そのうち乳腺腫瘍の発生については最もよく言われるところだね。
乳腺腫瘍っていうのは良性(おいていても問題ない)と
悪性(いわゆる乳がん)のことね。

クール
クール

おっぱいも女の子のホルモンによるものですもんね。

ぴーす
ぴーす

過去の研究から発情の回数と乳腺腫瘍の発生の関連が言われていて
手術のタイミングが
初回発情前なら0.05%
一回発情後なら8%
二回目発情以降であれば26%
まで発生が抑えられるという研究データもあるみたい。

クール
クール

じゃあ早めに手術してしまうことで予防することができるといえますね!

ぴーす
ぴーす

そうなんだ。
他にも糖尿病になった場合、ワンちゃんや猫ちゃんも
ヒトと同じようにインスリンていうホルモンを注射して治療することがあるんだけれど、
女性ホルモンの影響で効果が下がったりして病状を安定させにくくなることもある
といわれているよ。

クール
クール

ほんとにいろいろな影響があるんですね。
これはさすがに考え物だ…

ぴーす
ぴーす

まあ避妊手術で予防できそうな病気については大まかにはこんなところかな。
ホルモンって必要なんだけど、多すぎても少なすぎてもよくないこともあるからね~
なんでもほどほどだよねー

ほんとね。

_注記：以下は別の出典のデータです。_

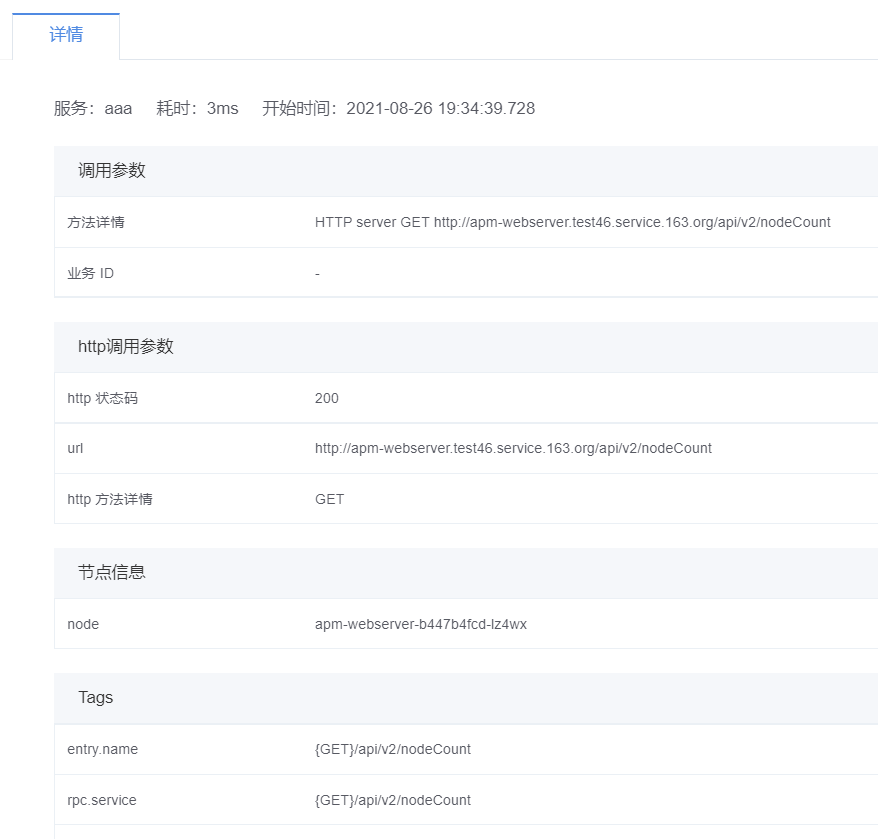This screenshot has width=878, height=839.
Task: Click the http 方法详情 GET value
Action: pos(329,500)
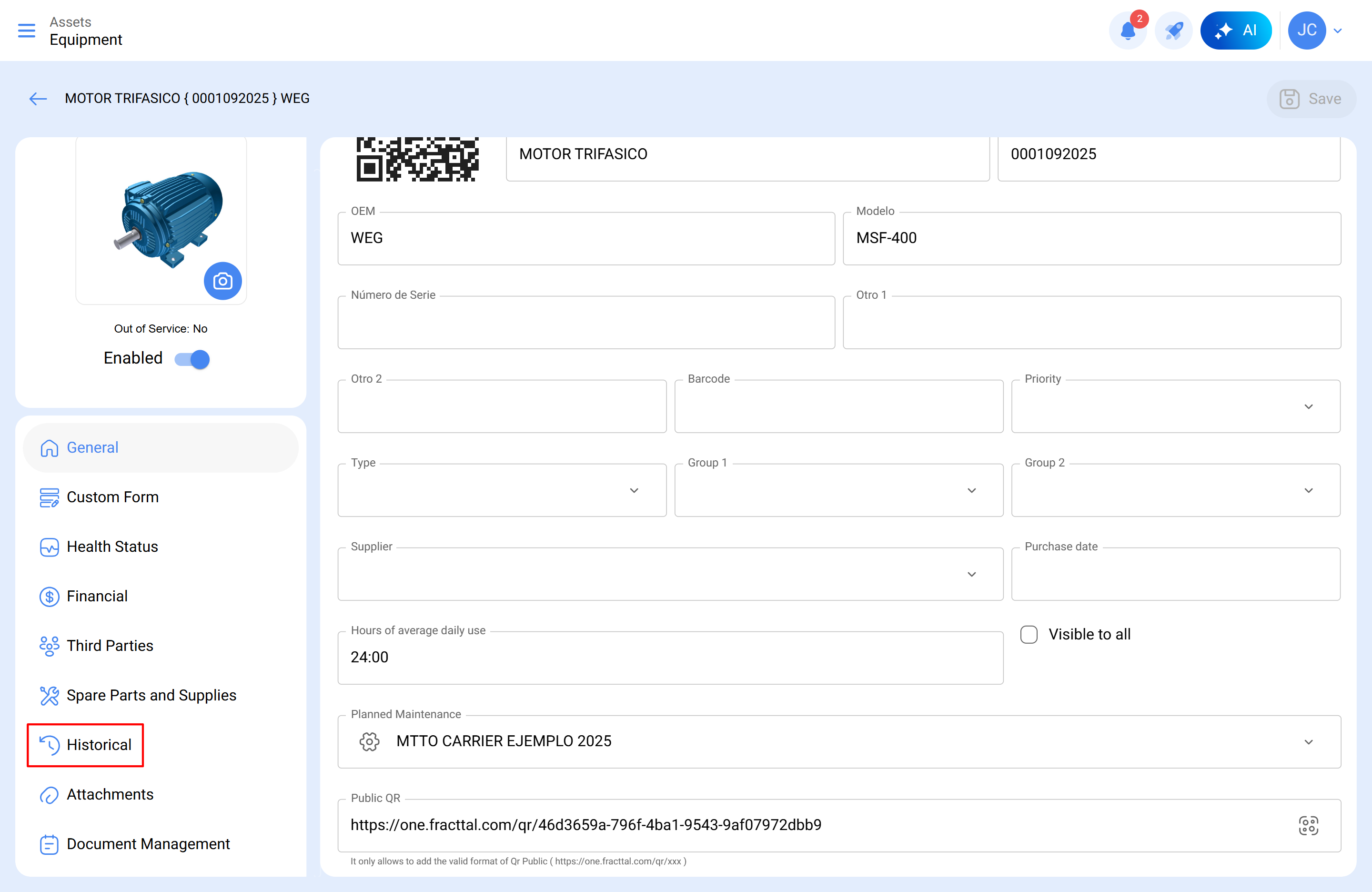Image resolution: width=1372 pixels, height=892 pixels.
Task: Click the Save button
Action: 1311,99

クールくん、ほどほどにしろって言ったのに正月太りしてるでしょ?( 一一)

クール
クール

あ、やっぱりばれました?
お正月に紛れていっぱいお年玉(おやつ)もらってしまいまして
・:*:・(*´∀`*)ウットリ・:*:・

ぴーす
ぴーす

ホント懲りないね!
今回はお灸ではなく、しっかり厳しいトレーニングで反省していただきます。
メニューは厳しめの冬の六甲山縦走です。
しっかり山登りしてきてくださーい。
なお、最近運動不足でおなかが出ている柴田先生を連行いたします。
(・_・ )―――C<―_‐)))ズリズリ

クール
クール

やだー!
先生この間、ちょっと買い物で歩いただけで筋肉痛になったらしいんですよ!
途中で僕が歩けなくなったら誰がおんぶしてくれるんですか!?

ぴーす
ぴーす

だまらっしゃい!
しっかり運動してきなさい!

クール
クール

そんなあ~~
殺生な~(´Д⊂ヽ

ぴーす
ぴーす

さて、今回は前回に引き続き、避妊手術で予防できる可能性のある病気を中心に
ご紹介しました。
去勢手術同様、飼い主様の考え方によって手術をするかしないかは判断されるべきです。
しかし、獣医師の目線から考えると子宮蓄膿症などは進行が早く、
命に関わるトラブルになることが多いためリスクを回避するために
予防的に手術を行うことを推奨します。
楽しく長く共に過ごすために、改めて手術について考える機会になることを願います。